Durchgeführt haben die Studie Wissenschaftlerinnen und Wissenschaftler des Instituts für die Geschichte der Medizin an der Heinrich-Heine-Universität Düsseldorf im Auftrag des LVR. Im Mittelpunkt der Untersuchungen standen die Kliniken sowie die Förderschulen, exemplarisch die „Gehörlosenschulen“. Ziel war aber nicht, die Geschichte einzelner Institutionen zu fokussieren, sondern deren Sozial- und Kulturgeschichte. Insbesondere die Diskriminierung und Ausgrenzung sowie die Rekonstruktion der Alltagswelten wurde dabei mit Hilfe der „Oral History“ erforscht – also dem Einbezug von Zeitzeuginnen und -zeugen, wie den Patientinnen und Patienten sowie Schülerinnen und Schülern.

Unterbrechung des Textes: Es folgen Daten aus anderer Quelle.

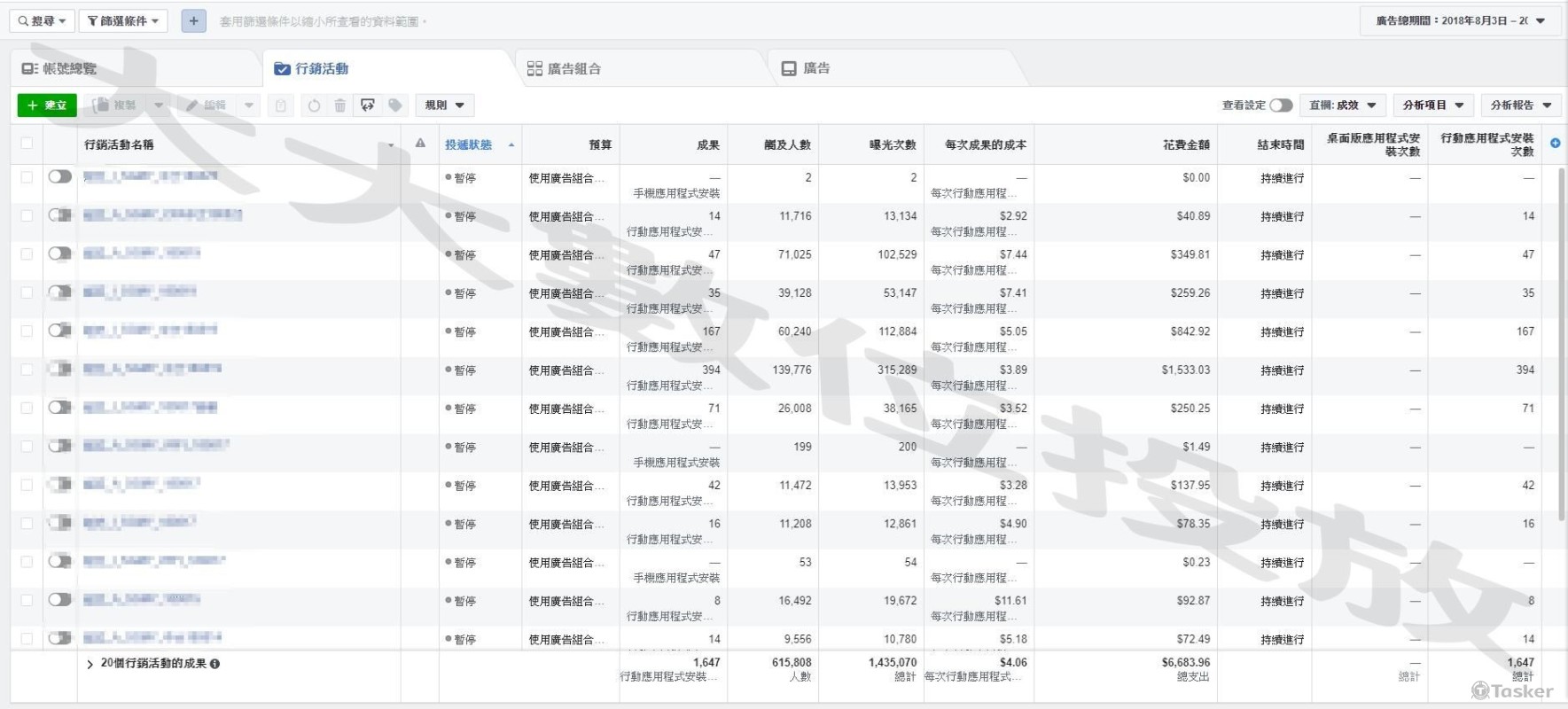Click the clipboard paste icon in toolbar
1568x709 pixels.
(x=280, y=105)
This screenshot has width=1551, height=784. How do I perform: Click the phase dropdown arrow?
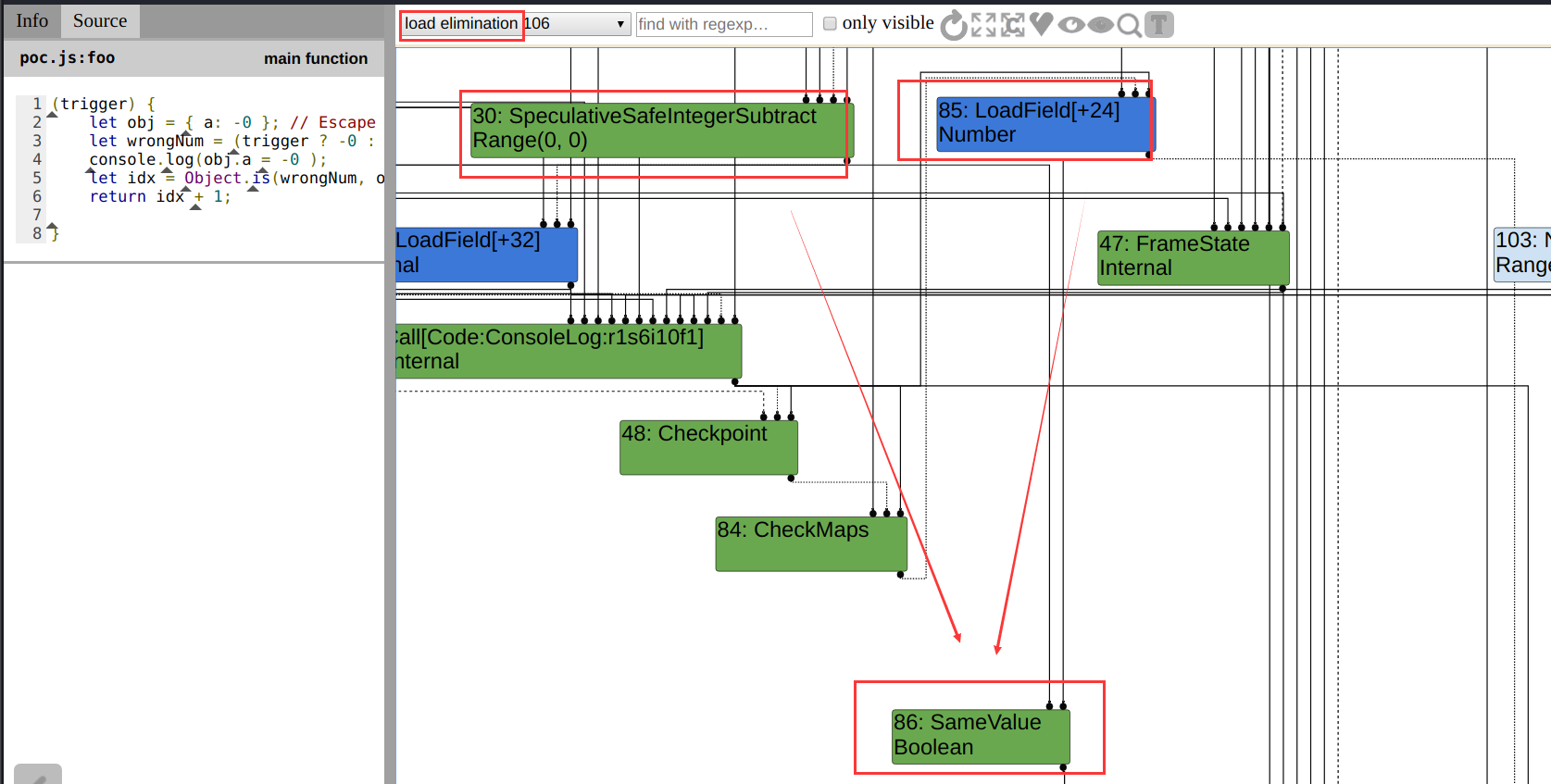(620, 24)

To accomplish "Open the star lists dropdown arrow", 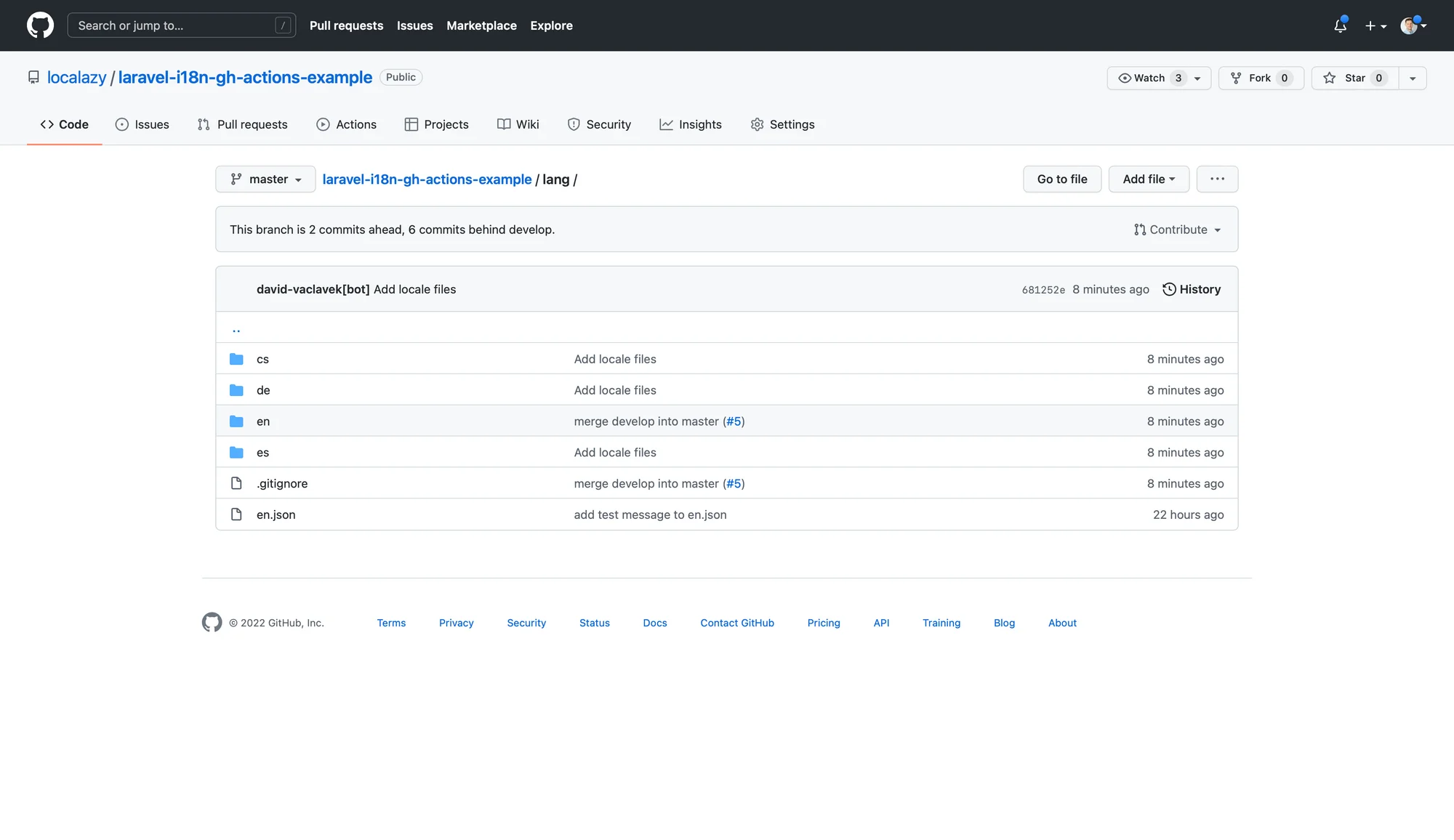I will tap(1413, 78).
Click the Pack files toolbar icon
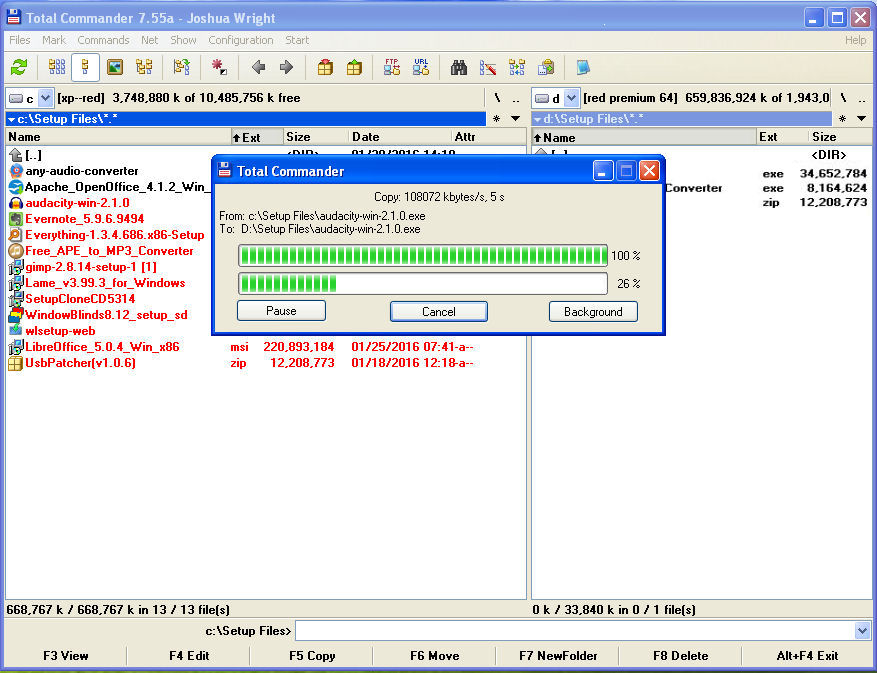Image resolution: width=877 pixels, height=673 pixels. click(325, 67)
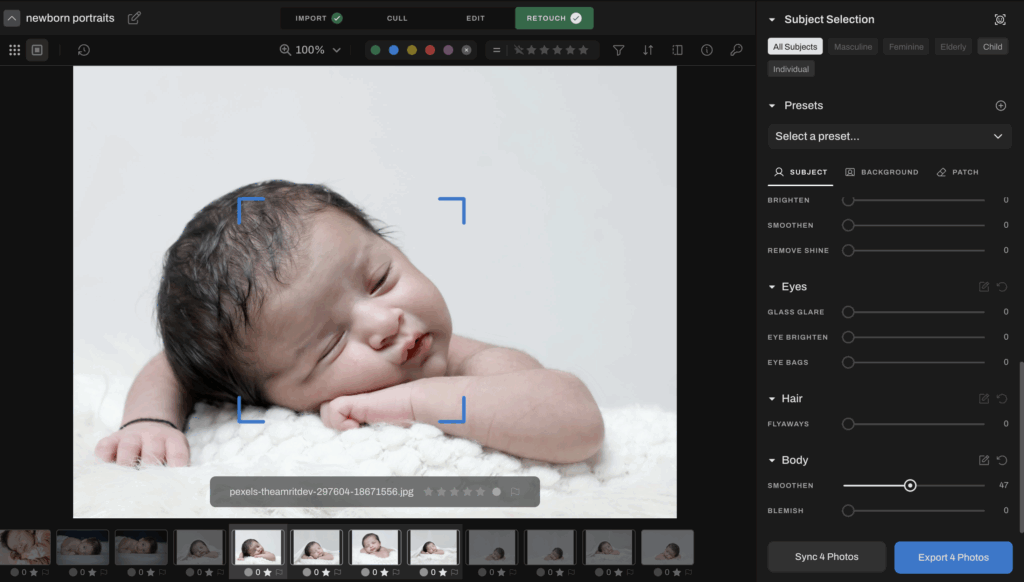Image resolution: width=1024 pixels, height=582 pixels.
Task: Add a new preset with the plus icon
Action: (x=1001, y=105)
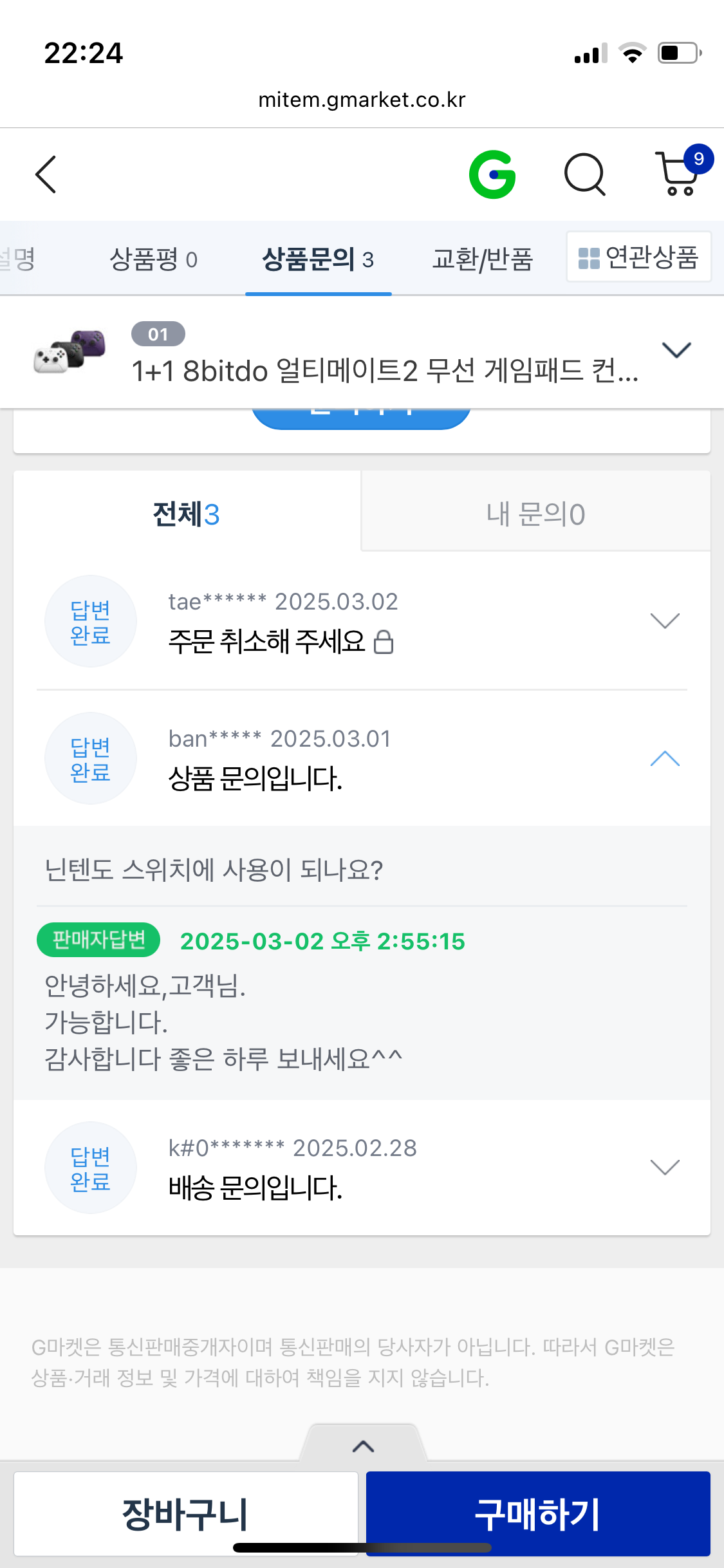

„Mit der Studie ‚Anstaltswelten‘ liegt ein weiterer Baustein aus der bewegten, oft unrühmlichen Geschichte des LVR vor“, erklärte LVR-Direktorin Ulrike Lubek. „Die wissenschaftliche Aufarbeitung ist uns ein ganz zentrales Anliegen und wir setzen diese, wie auch den Diskurs darüber, intensiv fort. Dies ist in zweierlei Hinsicht wichtig: Die Vergangenheit mahnt uns für das Handeln in der Gegenwart und sensibilisiert uns für die Erfordernisse der Zukunft. Letztere heißen für den LVR: Er stellt sich kompetent den fachlichen Herausforderungen und trägt Sorge dafür, dass psychisch Kranke ebenso wie Menschen mit Behinderung die ihren individuellen Bedürfnissen entsprechende Zuwendung erfahren.“

Bisher wurde die Geschichte der Psychiatrie wie auch des Hilfs- und Sonderschulwesens für die alte Bundesrepublik als historiografisches Forschungs- und Aufarbeitungsfeld kaum in den Blick genommen. Daher besitzt das vom LVR finanzierte Forschungsprojekt Pilotcharakter. Im ersten Teilband beschäftigt sich Frank Sparing mit der Geschichte der psychiatrischen Krankenhäuser des LVR bis etwa 1970. Auch die Verhältnisse in der NS-Zeit erfahren in diesem Kontext – quasi als Vorgeschichte zum eigentlichen Untersuchungszeitraum – noch einmal eine zusammenfassende Beschreibung auf dem neuesten Forschungsstand.

Der zweite Teilband, verantwortet durch Karina Korecky und Andrea zur Nieden, setzt sich mit der Geschichte der psychiatrischen Krankenhäuser des LVR von den 1970ern bis Anfang der 1990er Jahre auseinander. Zentrale Gesichtspunkte wie erste Reformprozesse und die Umsetzung der sogenannten Psychiatriereform sind hier ebenso beschrieben wie defizitäre und skandalöse Zustände, zum Beispiel in der damaligen LVR-Klinik in Brauweiler. Im dritten Teilband setzt sich Anke Hoffstadt mit der Geschichte der „Gehörlosenschulen“ des LVR nach 1945 auseinander. In diesem wie auch dem zweiten Teilband sind ergänzend die Ergebnisse der Befragungen von Zeitzeuginnen und -zeugen eingeflossen.

„Alle drei Bände zeichnet aus, dass sie zu großen Teilen erstmalig die durch das Projekt vorgegebenen Themen in einer übergreifenden Studie aufgearbeitet haben“, betonte Anne Henk-Hollstein, Vorsitzende der Landschaftsversammlung Rheinland, bei der Studienpräsentation. „Unter Einbeziehung neuester Literatur und der einschlägigen Quellen in den Archiven stellt diese Studie auf Initiative der Landschaftsversammlung Rheinland einen wesentlichen Beitrag zur Aufarbeitung der Geschichte dar – von der NS-Zeit bis in die Zeit der Psychiatriereform. Sie wirft damit für die Öffentlichkeit einmal mehr Licht auf die zentralen Aufgaben des LVR“, so Henk-Hollstein weiter.

Für die Studie wurden in erheblichem Maße im Archiv des LVR in Pulheim-Brauweiler liegende Quellen herangezogen. Das LVR-Archivberatungs- und Fortbildungszentrums hat die gesamte Studie fachlich begleitet. Die Studien von Anke Hoffstadt und Frank Sparing wurden nachträglich als Dissertationen anerkannt. Der LVR stellt sich seiner Geschichte Der LVR setzt sich seit vielen Jahren sehr intensiv und offen mit seiner eigenen Geschichte auseinander.

Im Rahmen der Aufarbeitung ließ der Kommunalverband unter anderem bereits im Jahr 2011 seine Rolle als aufsichtsführendes Landesjugendamt und Träger eigener Jugendheime in den Jahren 1945-1972 wissenschaftlich untersuchen. Eine Studie zur NS-Vergangenheit des ersten LVR-Direktors Udo Klausa erschien 2016. 2018 hat der LVR bereits die Studie „Gestörte Kindheiten“ veröffentlicht. Ein weiteres Forschungsprojekt untersucht derzeit den Einsatz und die Erprobung von Medikamenten an Kindern und Jugendlichen in LVR-Einrichtungen.